→ **PROVIDED PASSAGE**
________________

Validation of Sensitivity and Specificity of Tetraplet-Primed PCR (TP-PCR) in the Molecular Diagnosis of Myotonic Dystrophy Type 2 (DM2)

Claudio Catalli *,*, Alessandra Morgante *, Raniero Iraci , Fabrizio Rinaldi *, Annalisa Botta *, Giuseppe Novelli *,†,
PMCID: PMC2928423  PMID: 20616365

Abstract

Myotonic dystrophy type 2 (DM2, OMIM #602688) is a multisystemic hereditary degenerative disease caused by a tetranucleotide CCTG expansion in the ZNF9 gene. Routine testing strategies for DM2 require the use of Southern blot or long-range PCR, but the presence of very large expansions and wide somatic mosaicism greatly reduce the sensitivity of these reference techniques. We therefore developed and validated a tetraplet-primed PCR (TP-PCR) method to detect the DM2 mutation by testing 87 DM2-positive and 76 DM2-negative previously characterized patients. The specificity of this technique was evaluated including DNA samples from 39 DM1-positive patients. We then attempted a prospective analysis of 50 patients with unknown genotype who referred to our center for diagnostic or presymptomatic tests. Results show that TP-PCR is a fast, reliable, and flexible technique, whose specificity and sensitivity is almost 100%, with no false positive or negative results either in retrospective and prospective applications. We therefore conclude that using this technique, in combination with the short-range PCR, is sufficient to correctly establish the presence or the absence of ZNF9 expanded alleles in the molecular diagnosis of DM2.

________________

→ **DATASET**
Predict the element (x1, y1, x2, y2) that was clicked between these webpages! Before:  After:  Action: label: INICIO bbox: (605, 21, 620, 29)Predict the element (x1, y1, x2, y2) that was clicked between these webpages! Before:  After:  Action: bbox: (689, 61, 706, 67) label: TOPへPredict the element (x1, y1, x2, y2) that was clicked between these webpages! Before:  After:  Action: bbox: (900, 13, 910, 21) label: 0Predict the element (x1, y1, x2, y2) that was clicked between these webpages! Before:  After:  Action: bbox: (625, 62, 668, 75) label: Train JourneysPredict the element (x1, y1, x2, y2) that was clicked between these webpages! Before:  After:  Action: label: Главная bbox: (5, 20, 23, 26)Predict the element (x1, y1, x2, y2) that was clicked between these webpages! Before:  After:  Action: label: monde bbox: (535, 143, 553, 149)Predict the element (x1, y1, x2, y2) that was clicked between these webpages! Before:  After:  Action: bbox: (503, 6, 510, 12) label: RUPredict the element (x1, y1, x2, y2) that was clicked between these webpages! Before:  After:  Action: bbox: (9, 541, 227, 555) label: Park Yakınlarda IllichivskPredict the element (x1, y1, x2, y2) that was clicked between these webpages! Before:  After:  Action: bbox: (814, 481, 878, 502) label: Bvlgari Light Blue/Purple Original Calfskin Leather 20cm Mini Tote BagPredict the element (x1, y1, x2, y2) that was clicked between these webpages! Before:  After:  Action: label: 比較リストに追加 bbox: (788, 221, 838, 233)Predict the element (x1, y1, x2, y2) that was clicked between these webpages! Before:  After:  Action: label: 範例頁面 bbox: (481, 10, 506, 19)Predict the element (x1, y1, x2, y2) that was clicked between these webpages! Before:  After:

________________

→ **TASK DIRECTIONS**
According to the abstract on TP-PCR for myotonic dystrophy type 2, what mutation in the ZNF9 gene causes the disease?

→ **SOLUTION**
A tetranucleotide CCTG expansion.